Therapy via Norris Health Center was shifted to a virtual setting, instead of being located in the sprawling, cherry-red brick maze of the Northwest Quad building, to give all students access to mental health support during the pandemic. The counseling services will remain available online during the Fall 2021 semester as students adjust to being back on campus.
A survey from the American Council on Education found that the top two priorities of 61% of college and university presidents were the mental health of students and the emotional well-being of faculty and staff. Jussel is among the university administrators nationally who believe supporting student’s emotional well-being is an essential part of his job.
“From a resource perspective, we are thinking critically about how we promote counseling, our group workshops and counseling,” he added, clasping and unclasping his hands in front of him. “There’s some challenges as to mental health challenges and traumas associated with the pandemic that I think we won’t know the full picture of until, years after this.”
Schubert said that maintaining her mental health was her top priority, both this academic year and looking forward to the fall.
UW-Milwaukee joins the growing list of American universities planning on returning to primarily in-person instruction during Fall 2021, holding approximately 80% of their classes in the classroom, due to climbing vaccination rates and some students becoming restless with online learning. A return to campus for most students is imminent, but Jussel does not expect that it will feel the same as before the pandemic as lingering anxiety and doubts mingle with the excitement of the student body.

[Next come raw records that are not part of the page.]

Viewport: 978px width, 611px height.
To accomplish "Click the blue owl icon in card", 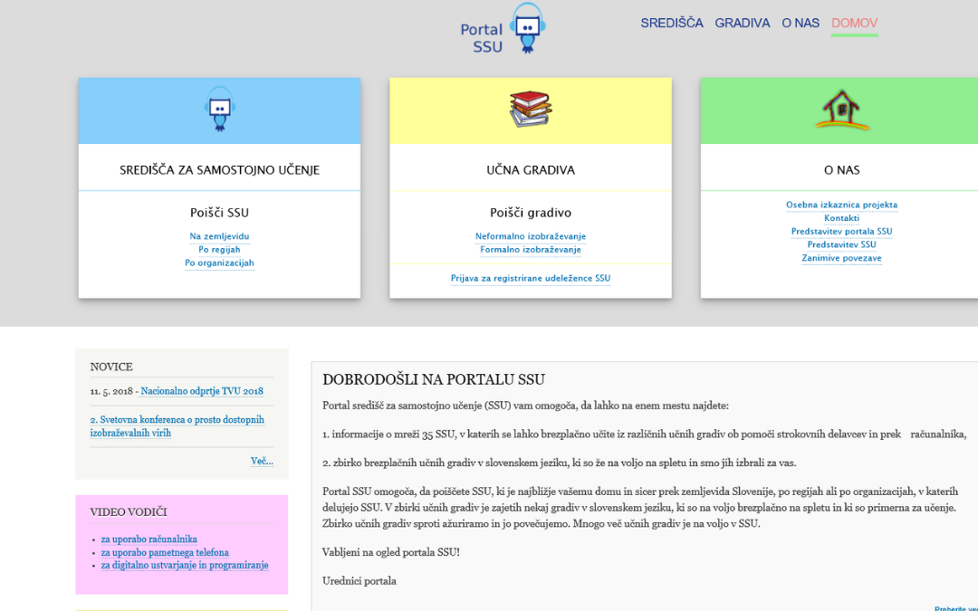I will (x=219, y=110).
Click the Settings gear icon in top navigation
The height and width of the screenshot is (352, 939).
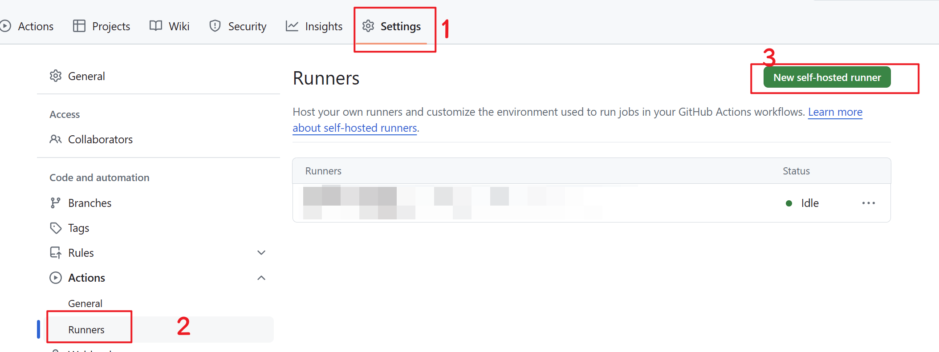(x=368, y=26)
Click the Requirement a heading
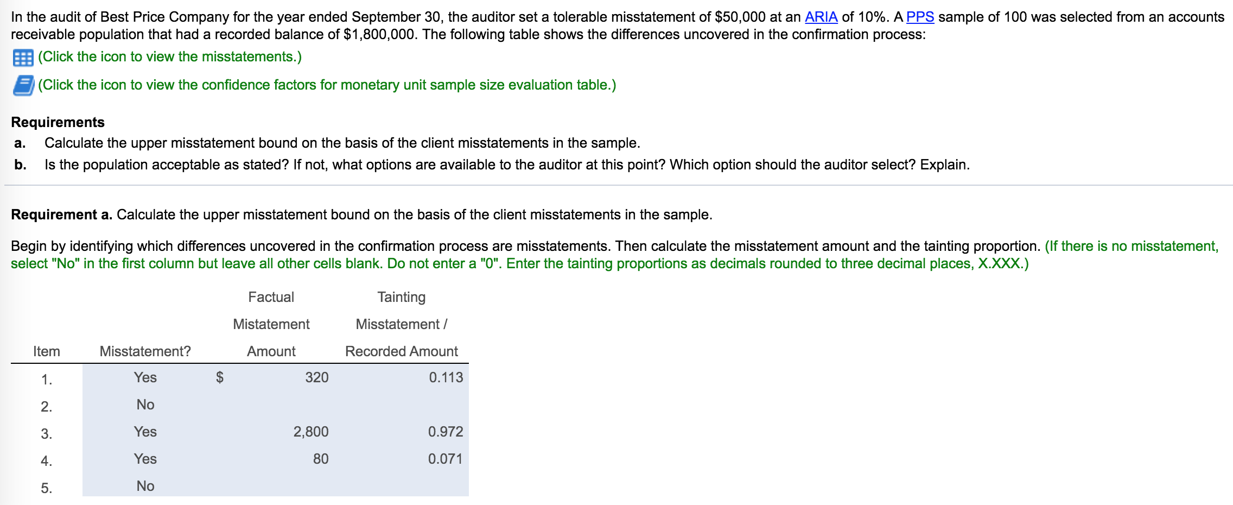 point(61,214)
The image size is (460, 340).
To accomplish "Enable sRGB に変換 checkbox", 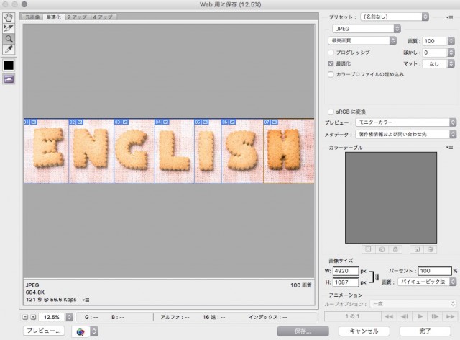I will 331,112.
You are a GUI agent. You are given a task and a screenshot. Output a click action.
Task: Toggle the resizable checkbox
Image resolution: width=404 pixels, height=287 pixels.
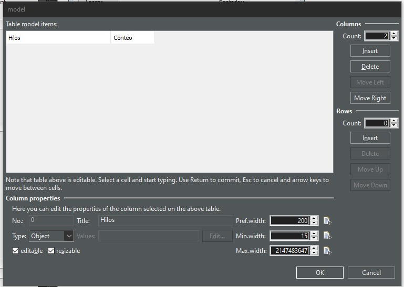click(51, 251)
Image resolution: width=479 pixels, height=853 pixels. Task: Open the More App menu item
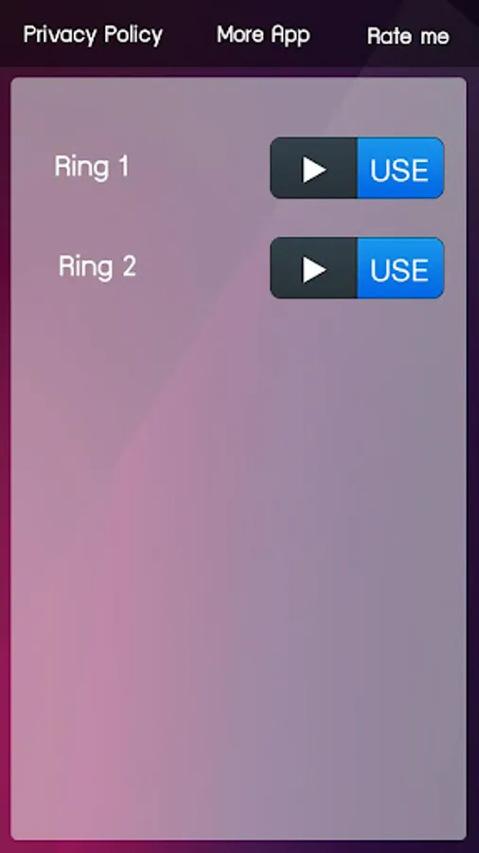[x=263, y=35]
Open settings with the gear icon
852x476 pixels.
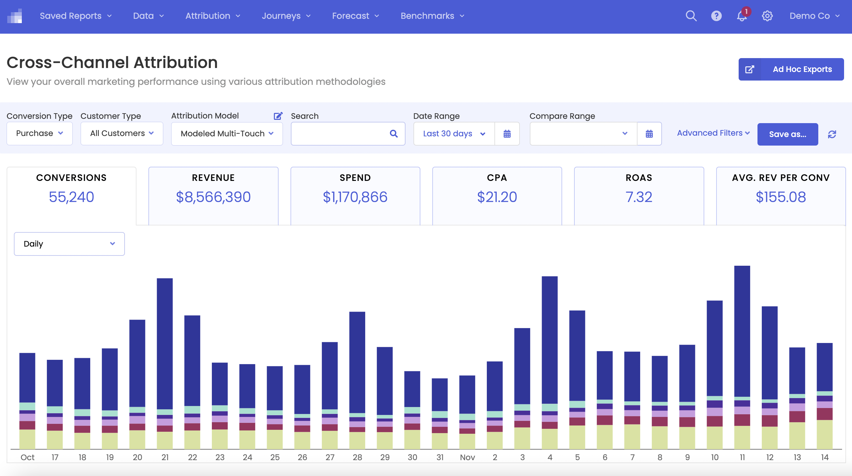click(x=767, y=16)
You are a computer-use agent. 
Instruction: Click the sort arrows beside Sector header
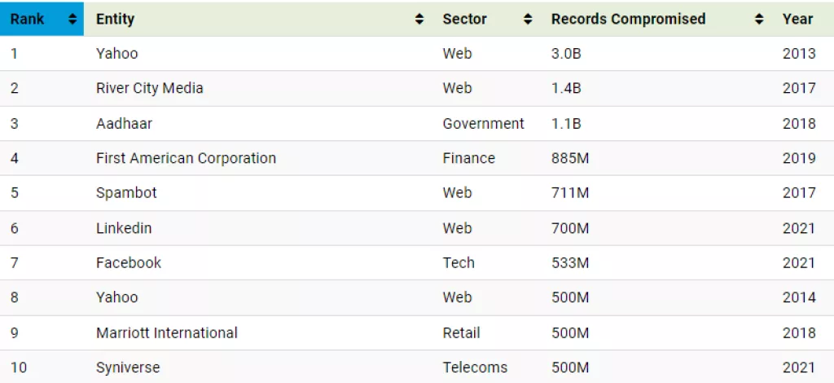528,19
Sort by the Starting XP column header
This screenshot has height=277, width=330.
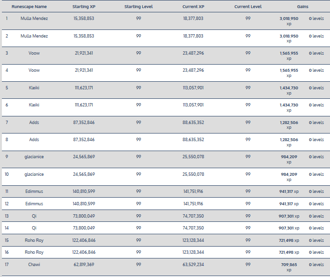coord(84,7)
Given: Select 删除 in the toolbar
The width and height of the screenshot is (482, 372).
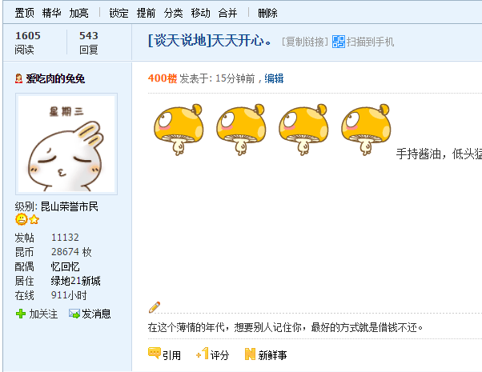Looking at the screenshot, I should [267, 14].
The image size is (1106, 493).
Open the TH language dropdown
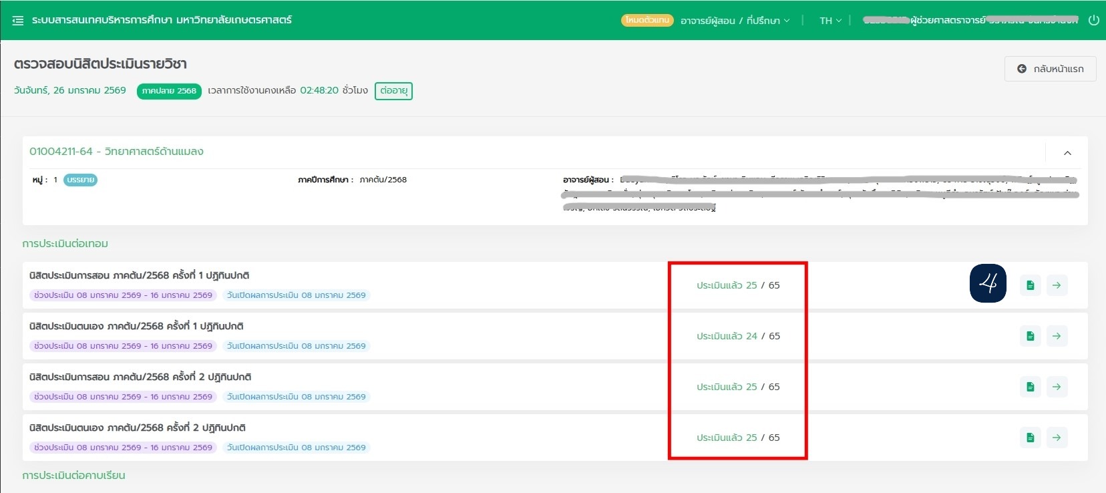[x=830, y=21]
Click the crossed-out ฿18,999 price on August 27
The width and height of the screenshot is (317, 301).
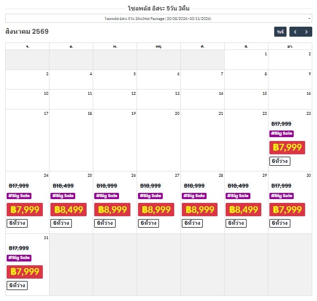tap(150, 186)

“We’re going to work with our kind of orientation folks, our campus programmers, to try to incorporate some element of what I’m calling healing into these programs,” Jussel explains. He later clarified that his use of the “buzzword” healing simply meant that he planned to continue supporting the way UW-Milwaukee was now. “We’ve heard from a lot of students that it’s really scary to come back to campus it’s, there’s a lot of feelings associated with that.”
Klein wanted to pick up where she left off in Milwaukee during fall 2021; however, she is committed to remaining safe and socially distanced even after getting sick. She is uncertain what the fall will look like—if things will look as “normal” as advertised—but is ready to feel like a college student again.

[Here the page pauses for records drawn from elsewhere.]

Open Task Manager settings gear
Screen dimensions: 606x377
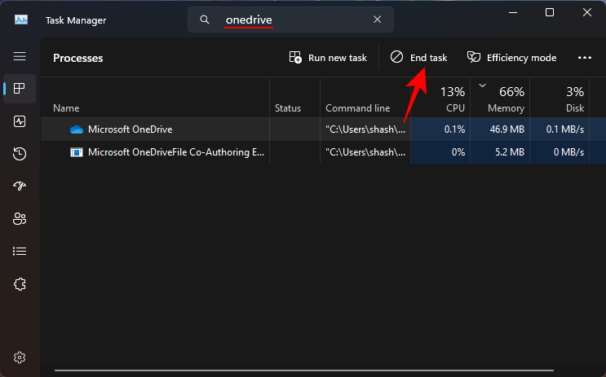(x=20, y=357)
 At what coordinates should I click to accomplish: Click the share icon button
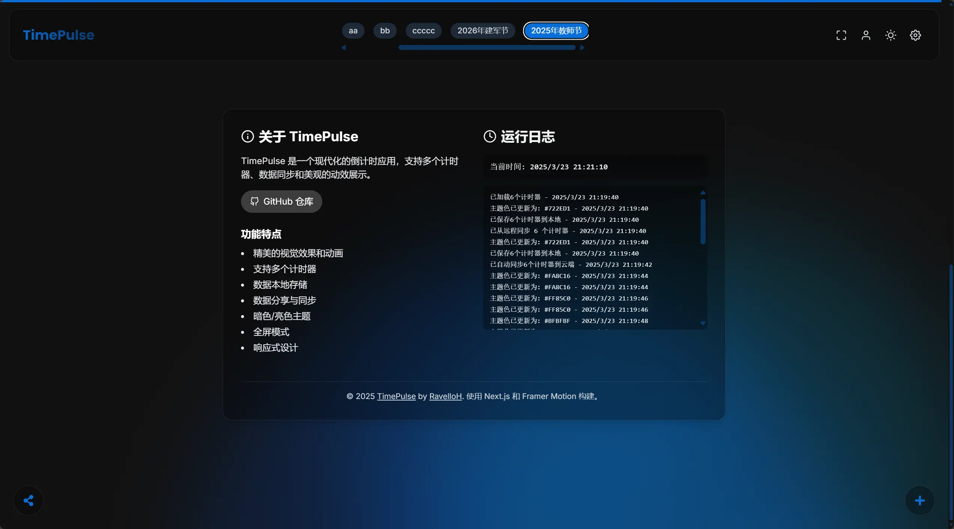[x=28, y=501]
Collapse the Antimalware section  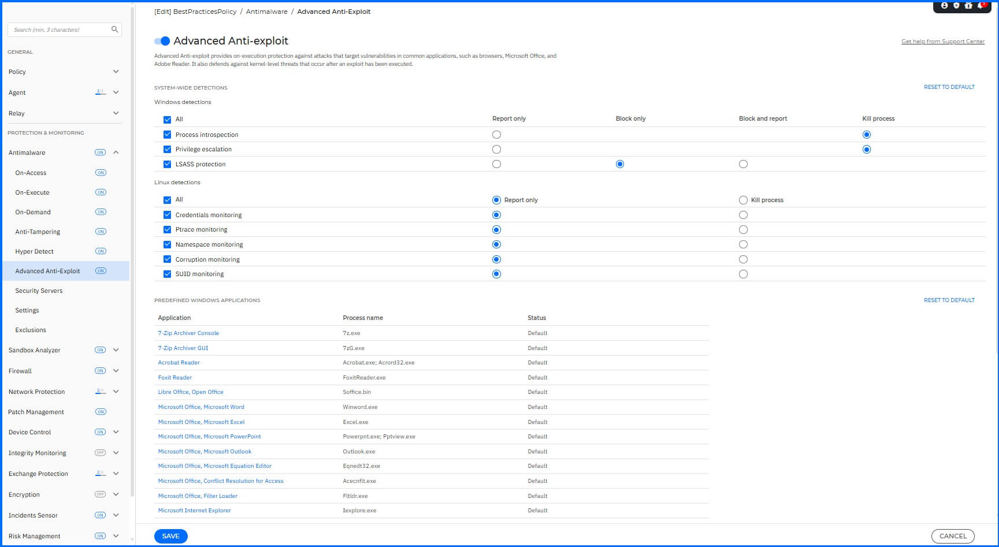pyautogui.click(x=116, y=152)
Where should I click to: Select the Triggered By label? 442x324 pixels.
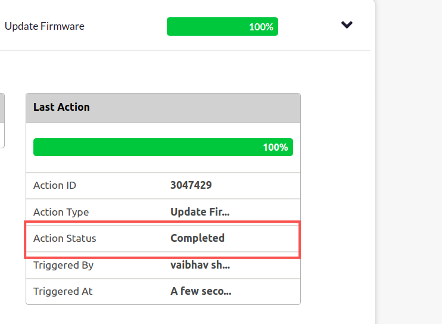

Until she can return to campus, Klein had a more immediate dream she wanted to realize: getting her vaccine.
Sunlight seeped through mottled clouds typical of a Midwestern April, remaining ambiguous as if it was still sweater weather or the beginning of t-shirt and shorts season. Klein’s baby blue Camry pulled out of the driveway of her home in Fall River where she had been living permanently since January. The car was empty except for a few fast-food wrappers crumpled underneath the passenger seat and a pine-scented air freshener hanging like the remnants of an old, forgotten forest. The backseat was empty, clear of any suitcases or plastic bins crammed with personal affects. A mixture of K-pop and Harry Styles music served as the soundtrack for the triumphant journey.

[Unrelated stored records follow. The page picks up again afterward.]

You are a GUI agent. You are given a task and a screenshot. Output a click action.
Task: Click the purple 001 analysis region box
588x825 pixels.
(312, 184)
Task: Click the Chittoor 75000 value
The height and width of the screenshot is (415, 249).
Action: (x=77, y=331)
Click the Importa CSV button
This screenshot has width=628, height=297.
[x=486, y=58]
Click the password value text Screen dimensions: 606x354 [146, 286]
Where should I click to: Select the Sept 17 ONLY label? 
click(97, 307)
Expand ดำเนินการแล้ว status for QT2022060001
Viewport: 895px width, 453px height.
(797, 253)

Six months after her original COVID diagnosis, she was on her way to Columbus Hospital to get the first dose of the Pfizer vaccine after being on three waiting lists and having one re-infection scare from working in a restaurant where, more often than not, patrons entered without masks. Still fifteen pounds underweight and unable to enjoy the scent of peppermint tea, her favorite, the way she used to, Klein had hope for the future for the first time since the pandemic started over a year before.